The main goal of this build was to focus on painting the body. Especially since i was trying to recreate a paint job i did on a 1/10th scale R/C car i painted a few years ago.

The R/C car...









Technically, that's a 68 by HPI Racing Products for a class called Vintage Trans Am.

Anyway, i used the engine from this kit on another project. I also haven't really put much effort into detailing the interior or the chassis. I really just wanted to focus on prepping the body and doing a two-tone paint scheme. Needless to say, learned a lot so far. I have some 1/16th inch white pinstriping tape coming from Megahobby, along with two other kits i want.



















Guess who didn't think about the possibility of overspray from the inside? THIS GUY!!! Damn.

Anyway, i think the black looks beautiful so far. It's Krylon gloss black. The orange is a good color, but the luster is way off compared to the black. It's Ace Hardware brand. 

The question is, do i mask the black off and repaint the orange? Do i leave it as a reminder to mask better and avoid the overspray? I know i'm going to wait until the pinstripe gets here before i do anything. I still haven't tried any polishing compound or clear coat. 

As for the decals and numbers, i do have a vinyl cutter. I was going to make my own "meatball" numbers for the car. I've also been looking at Slixx contingency decals, but that's down the road a bit...

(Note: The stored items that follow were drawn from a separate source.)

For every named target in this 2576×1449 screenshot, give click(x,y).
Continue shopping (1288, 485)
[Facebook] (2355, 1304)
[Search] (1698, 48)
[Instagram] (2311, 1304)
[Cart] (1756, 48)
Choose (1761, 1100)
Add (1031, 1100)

Suggestions are more than welcome! Thanks!!


----------



## pejota (Mar 14, 2008)

Calling it finished.

Learned a ton on this project and I will be doing it again to really match the R/C car in the first pic. I made a ton of mistakes on this one, but you can't learn everything at once. Once i get the vinyl cutter out i'll post some final pics with the numbers on it.


----------



## scottnkat (May 11, 2006)

looks pretty good, man!


----------



## dge467 (Jul 6, 2012)

Looks like you saved the paint pretty well. Colors work together nicely!


----------



## Stangfreak (Jun 7, 2007)

*Excellent paint job. Very well done !*


----------



## 1976Cordoba (Sep 20, 2000)

Paint is funny - once company's gloss paint can be matte finish when compared to another's. I just try to stick to same brand if possible. Car looks sweet in two-tone :thumbsup:


----------